DATA FOR THE TASK below:

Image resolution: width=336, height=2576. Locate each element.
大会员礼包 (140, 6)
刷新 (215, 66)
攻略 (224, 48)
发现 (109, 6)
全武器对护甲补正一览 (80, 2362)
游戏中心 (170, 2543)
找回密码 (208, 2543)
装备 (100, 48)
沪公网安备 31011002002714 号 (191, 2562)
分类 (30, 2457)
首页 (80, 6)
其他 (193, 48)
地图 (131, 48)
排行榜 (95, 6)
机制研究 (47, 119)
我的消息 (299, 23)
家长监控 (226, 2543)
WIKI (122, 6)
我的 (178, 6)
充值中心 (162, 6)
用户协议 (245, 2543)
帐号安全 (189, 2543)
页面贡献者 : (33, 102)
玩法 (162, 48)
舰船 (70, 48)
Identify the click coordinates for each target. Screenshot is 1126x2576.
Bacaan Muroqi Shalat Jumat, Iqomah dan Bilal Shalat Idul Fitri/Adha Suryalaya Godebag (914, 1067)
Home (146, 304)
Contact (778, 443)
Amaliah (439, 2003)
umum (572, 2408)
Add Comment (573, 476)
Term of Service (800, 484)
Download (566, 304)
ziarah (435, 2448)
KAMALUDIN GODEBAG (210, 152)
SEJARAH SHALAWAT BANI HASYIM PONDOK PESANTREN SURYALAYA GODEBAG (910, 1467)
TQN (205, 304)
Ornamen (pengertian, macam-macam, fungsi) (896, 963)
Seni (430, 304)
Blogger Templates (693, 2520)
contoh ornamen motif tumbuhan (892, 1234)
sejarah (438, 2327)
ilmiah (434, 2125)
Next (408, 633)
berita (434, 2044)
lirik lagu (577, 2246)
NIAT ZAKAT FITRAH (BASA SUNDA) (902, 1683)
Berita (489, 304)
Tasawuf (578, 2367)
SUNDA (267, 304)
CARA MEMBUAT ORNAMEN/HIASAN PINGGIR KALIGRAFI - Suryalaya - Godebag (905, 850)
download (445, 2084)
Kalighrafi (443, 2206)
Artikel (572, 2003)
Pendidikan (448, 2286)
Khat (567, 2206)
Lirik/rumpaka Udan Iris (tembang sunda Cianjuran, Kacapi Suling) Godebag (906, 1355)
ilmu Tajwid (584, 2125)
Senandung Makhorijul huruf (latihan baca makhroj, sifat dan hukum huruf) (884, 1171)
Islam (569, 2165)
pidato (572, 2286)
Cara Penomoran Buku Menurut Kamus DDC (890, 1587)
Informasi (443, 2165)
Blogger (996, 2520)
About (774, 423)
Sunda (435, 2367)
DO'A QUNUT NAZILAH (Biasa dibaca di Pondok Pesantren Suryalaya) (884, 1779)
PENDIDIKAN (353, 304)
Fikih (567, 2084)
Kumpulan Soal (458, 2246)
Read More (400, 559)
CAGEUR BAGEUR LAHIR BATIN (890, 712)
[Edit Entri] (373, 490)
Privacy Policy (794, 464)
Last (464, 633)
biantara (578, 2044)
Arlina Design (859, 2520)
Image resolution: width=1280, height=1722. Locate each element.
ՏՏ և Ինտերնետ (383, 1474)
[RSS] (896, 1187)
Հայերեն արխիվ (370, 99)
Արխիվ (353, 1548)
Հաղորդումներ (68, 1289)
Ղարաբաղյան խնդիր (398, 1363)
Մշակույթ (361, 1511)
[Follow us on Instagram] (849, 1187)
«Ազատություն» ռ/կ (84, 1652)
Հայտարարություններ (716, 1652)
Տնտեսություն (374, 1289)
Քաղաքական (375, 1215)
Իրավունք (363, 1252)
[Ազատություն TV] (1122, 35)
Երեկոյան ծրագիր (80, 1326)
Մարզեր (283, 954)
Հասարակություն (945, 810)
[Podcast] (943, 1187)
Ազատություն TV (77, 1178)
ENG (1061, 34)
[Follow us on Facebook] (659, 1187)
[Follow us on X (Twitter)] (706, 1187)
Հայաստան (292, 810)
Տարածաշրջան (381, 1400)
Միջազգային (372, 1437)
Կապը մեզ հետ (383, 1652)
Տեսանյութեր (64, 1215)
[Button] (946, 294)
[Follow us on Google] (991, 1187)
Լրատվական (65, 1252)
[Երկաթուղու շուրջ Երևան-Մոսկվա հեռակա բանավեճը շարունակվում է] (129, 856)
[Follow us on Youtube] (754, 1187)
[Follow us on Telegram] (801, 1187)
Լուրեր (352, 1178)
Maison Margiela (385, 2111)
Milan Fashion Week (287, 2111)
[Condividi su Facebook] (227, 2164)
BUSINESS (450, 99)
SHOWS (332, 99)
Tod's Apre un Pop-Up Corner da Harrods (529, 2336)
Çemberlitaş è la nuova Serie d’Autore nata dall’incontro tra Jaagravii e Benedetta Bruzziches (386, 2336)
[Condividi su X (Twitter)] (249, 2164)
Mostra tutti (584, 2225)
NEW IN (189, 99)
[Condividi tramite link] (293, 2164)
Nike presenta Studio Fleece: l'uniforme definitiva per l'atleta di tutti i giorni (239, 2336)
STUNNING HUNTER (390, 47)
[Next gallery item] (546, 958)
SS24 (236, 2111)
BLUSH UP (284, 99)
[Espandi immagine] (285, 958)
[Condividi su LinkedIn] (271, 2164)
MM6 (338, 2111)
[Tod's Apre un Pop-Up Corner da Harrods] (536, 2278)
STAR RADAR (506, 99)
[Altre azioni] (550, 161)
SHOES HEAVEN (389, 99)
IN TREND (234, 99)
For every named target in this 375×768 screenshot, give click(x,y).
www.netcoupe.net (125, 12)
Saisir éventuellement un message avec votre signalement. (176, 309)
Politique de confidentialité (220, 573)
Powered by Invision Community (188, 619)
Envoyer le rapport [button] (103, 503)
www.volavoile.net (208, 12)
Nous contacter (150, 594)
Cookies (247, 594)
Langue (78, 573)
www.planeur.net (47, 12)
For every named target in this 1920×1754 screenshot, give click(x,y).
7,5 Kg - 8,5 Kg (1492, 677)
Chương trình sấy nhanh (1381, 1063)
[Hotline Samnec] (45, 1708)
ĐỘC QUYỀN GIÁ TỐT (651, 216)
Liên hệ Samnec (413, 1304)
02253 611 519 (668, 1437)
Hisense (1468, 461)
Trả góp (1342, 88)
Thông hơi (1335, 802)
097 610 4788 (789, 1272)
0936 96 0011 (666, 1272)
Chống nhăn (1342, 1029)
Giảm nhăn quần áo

End of DATA FOR THE TASK.

## ACTIVITY
Check the data above line by line for the word "height". State only how many lines contain it.

## EXERCISE RESPONSE
2